Седьмого не стрелять (сборник) - Леонид Васильев
Шрифт:
Интервал:
Закладка:
– Не, я не мог – я в то время болел, у меня нога болела. С дерева упал: вывих… понимаешь, Мариванна, у соловья песня сложная. Это надо просвистеть вот так: «Фью-у-вить», а у меня так не получалось. Да и гармошки, как у Ивана Бровкина, который был на целине, тоже не было. А попытки звуками человеческой речи передать соловьиную песню всегда смешны. Песня соловья так своеобразна, так странно сладка, дика и нежна, что трогает до дрожи, особенно, когда слушаешь её в предрассветный час, когда кругом тьма и тишина, звёзды и чёрные кусты…
Иван покосился на свою романтичную жену. Её лицо ему показалось прекрасным, одухотворённым; глаза закрыты, носик вздёрнут, губки приоткрыты, словно для томного поцелуя, будто что вспоминает. Как знать, возможно, и ей в молодости приходилось быть соловьихой.
Супруги ещё долго бы сидели во дворе на чурбаках, но за огородом, на краю леса, залаяла собака. Промысловик заёрзал на месте.

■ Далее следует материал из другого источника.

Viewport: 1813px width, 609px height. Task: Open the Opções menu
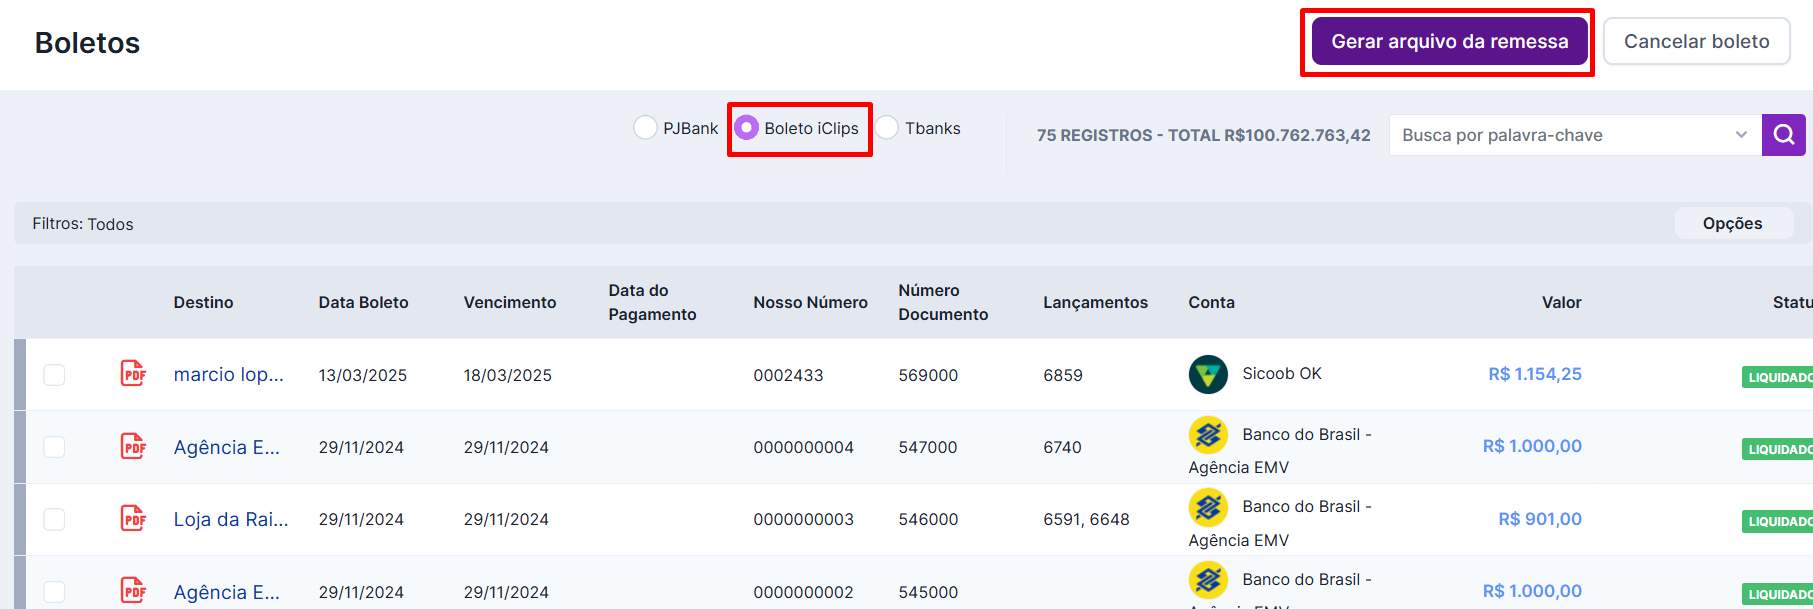1732,223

– Интересно, чья это собачка голос подаёт, по зверю или по птице работает?
– Это, похоже, наша Белка лает? – предположила хозяйка.
– Наша ж Белка на цепи сидит! – буркнул хозяин.

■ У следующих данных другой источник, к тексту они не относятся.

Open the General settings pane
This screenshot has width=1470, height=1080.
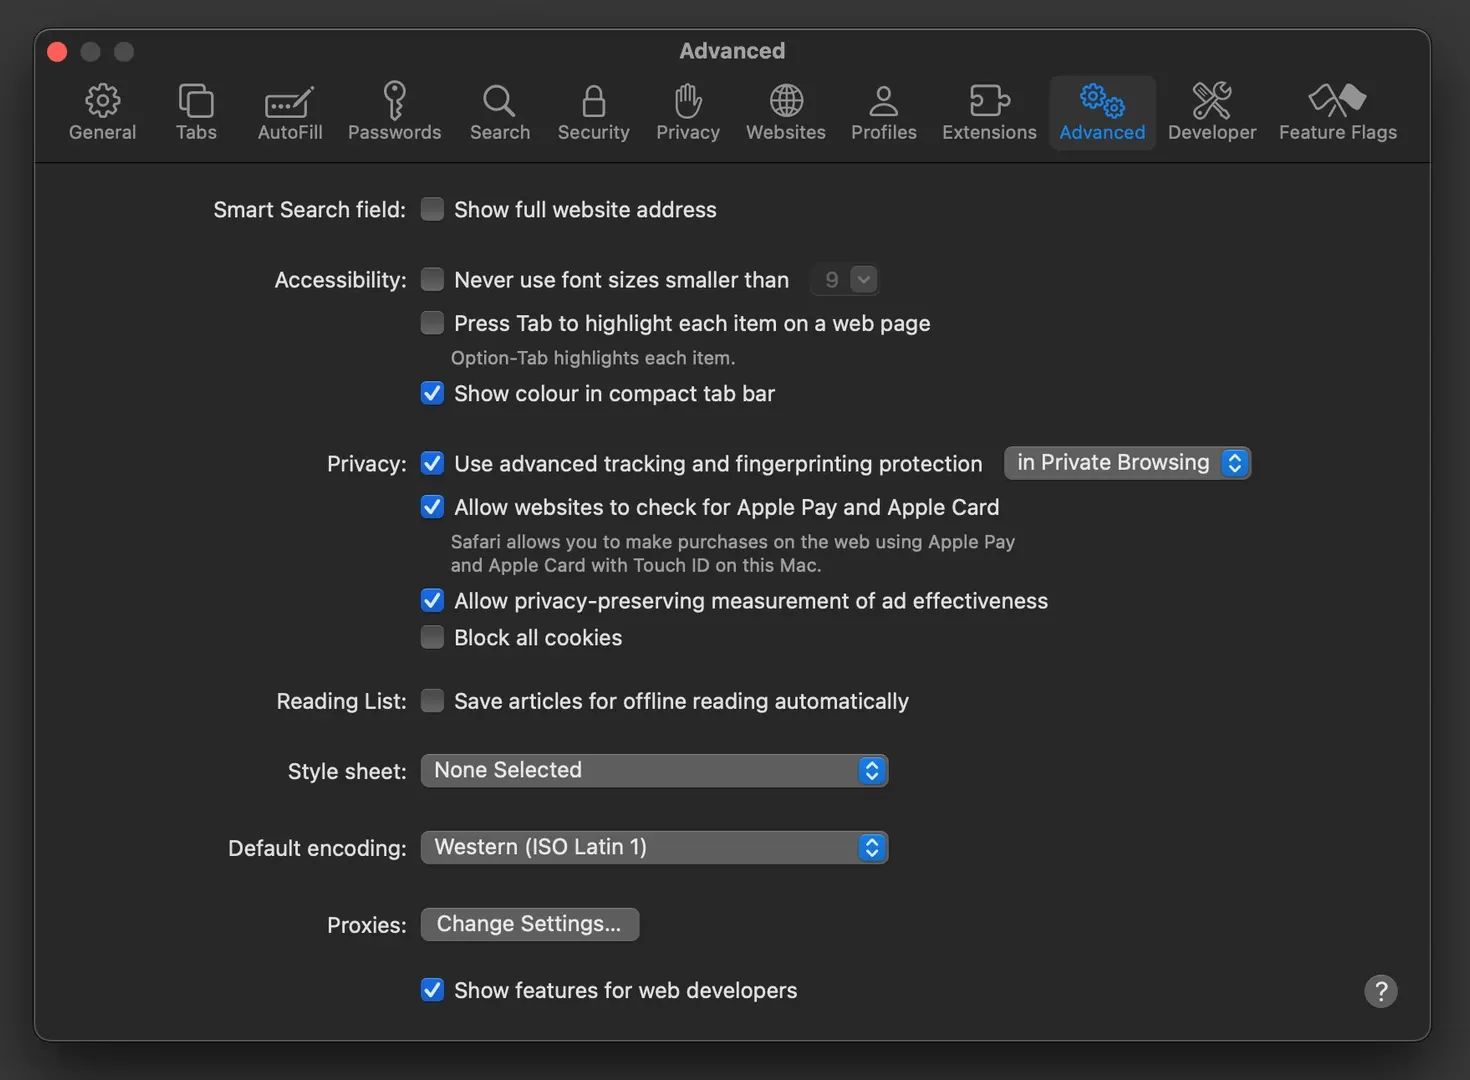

– Ага, – на цепи! – я её давно гулять отпустила, – ответила Мариванна.
– Ах, вот как? – обрадовался Мишин. – Надо идти посмотреть, что там происходит. Первый трофей полагается дать собаке потрепать – для закрепления инстинкта.
Промысловик, прихватив ружьё и патроны, поспешил на лай. Сзади, громко топая сапогами по мёрзлой земле, бежала Мариванна:
– Эй, Иван, я с тобой!
– Иди-ка ты домой, к тёплой печке! – командовал Иван. – Я быстро вернусь.
Собака, задрав голову вверх, бегала под кроной сосны, царапая обледенелый сучковатый ствол, увидев хозяев, она приободрилась, залаяла громче.
Промысловик сообразил, что в густой хвое прячется белка, но зверька не видно, притаился. Мишин велел жене тяжёлой палкой колотить по стволу дерева. Мариванна, взяв в руки обледенелую палку, пожалела, что не прихватила с собой тёплые рукавицы. Руки обжигало холодом, но женщина, превозмогая неудобства, колотила палкой по дереву, сверху на голову и плечи сыпалась мёрзлая хвоя.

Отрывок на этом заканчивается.